15-10-2014 by redazione
Malindi, Watamu and the northern coast of Kenya are very different paradises from our country of origin.
There are some aspects that make us prefer these places to those we would like to leave: the climate, the hospitality of the people, the nature that still prevails over cement and civilisation, the investment opportunities, the tax pressure, the cost of labour.
We could go on like this, listing all the positive aspects that we know well, as we at Malindikenya.net have been in Kenya since 1989 and have been working here in the field of information since 2008.
But our task is not to convince people for who knows what interest, but to open their eyes to a choice of life or work that, like any event of this importance, must be weighed and evaluated well before making a final decision.
First of all, in order to open any business today, you need to have capital to transfer to a local bank.
The capital must amount to a minimum of €80,000 and can also be used to purchase a property or an activity (e.g. take over a bar or restaurant, but also a Bed and Breakfast that will also serve as a private home).
In this case, however, the transaction must take place on the account of a company founded in Kenya.
The time required to open a company in Kenya is not very short, especially to obtain the PIN (VAT number) of the company and the personal PIN, which are indispensable to carry out any operation, from opening an electricity or water bill, to deeds and buying a car. The company may also not have a Kenyan partner and must have two directors with shares in the company. It is not necessary that both directors reside in Kenya.
With the company and the capital, you can get a work permit, which is also a residence permit and is valid for two years.
The so-called G permit as an investor, costs about 2,000 euros.
The employee work permit, on the other hand, costs 4,000 euros, also for two years. In order to obtain it, certain requirements are needed, above all the guarantee to teach the locals a trade and not to work themselves, but to act as "manager" or consultant, coordinator or teacher.
There are also seasonal "Special Passes". They cost about 230 euros per month, plus an additional fixed fee for paperwork. Usually the special pass cannot last more than 3 months.
From the point of view of integration into the community of the Kenyan coast, it is known that Malindi is now defined as an Italian "colony", but in order to better understand the life, laws and customs of this area, it would be important to have at least a smattering of English.
Many Italians have come to Malindi and Watamu believing that they can speak directly in Italian with the locals, or even in dialect. This leads to misunderstandings that can sometimes make people smile, and sometimes lead to misunderstandings that create problems.
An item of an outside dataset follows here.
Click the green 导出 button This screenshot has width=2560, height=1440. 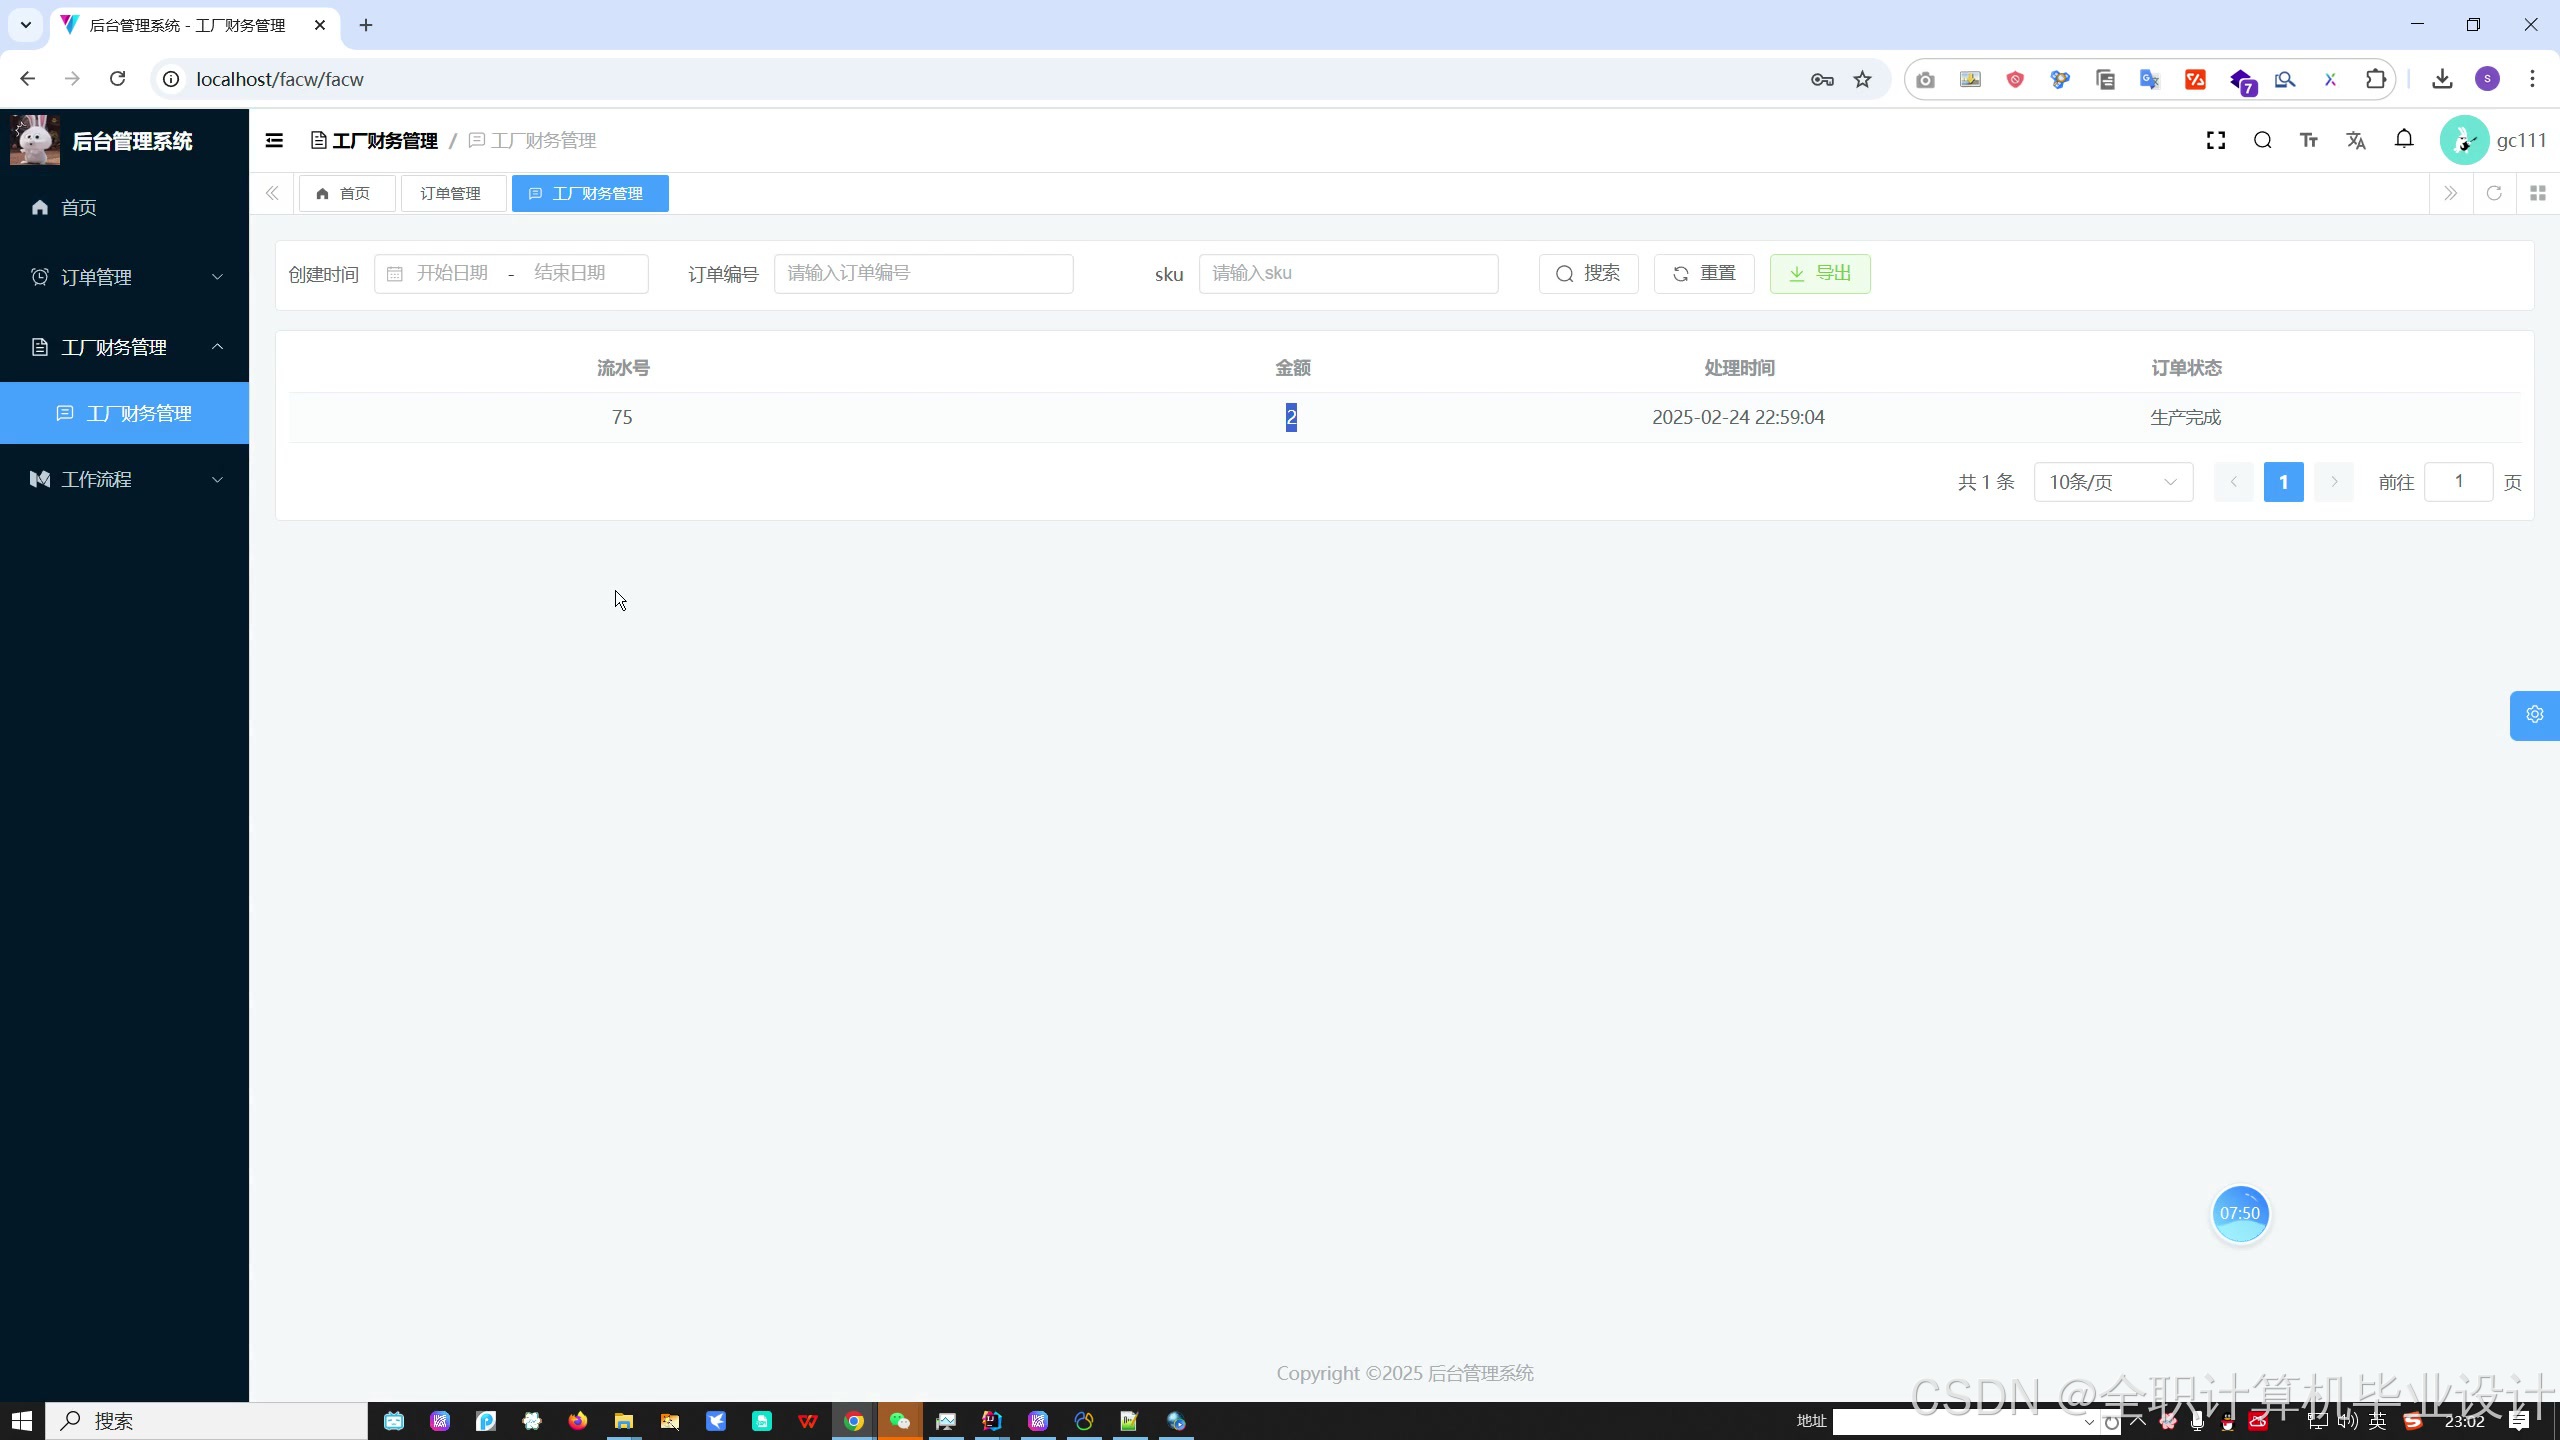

Another aspect that should not be underestimated is respect for our hosts. Although Kenyans are a generous, helpful and hospitable people, and the people's base (the so-called 'tertiary') is in economic conditions bordering on the threshold of survival, this does not mean we can take advantage of them. The minimum wage set by the government for a service employee, for example, is about 90 euros and it would be a good idea to get him or her in order to have access to the (albeit modest) local health service.
The coast has an important Islamic component, in Malindi and Watamu very moderate and used to working with tourism. However, respecting certain local customs (such as women not showing their breasts on the beach or walking around town in bikinis, and for couples not indulging in showy effusions in public) is certainly a good habit to observe.
The police in these parts may try to take advantage of special occasions to ask for tips or to settle disputes in a 'friendly' manner.
It is recommended, always being calm and polite, not to accept any attempt at accommodation. First and foremost, Kenyan law punishes the corrupt as much as the corruptor, and often the leadership of local institutions are willing to understand the situation, where there is no obvious wrongdoing on the part of the foreign tourist or resident.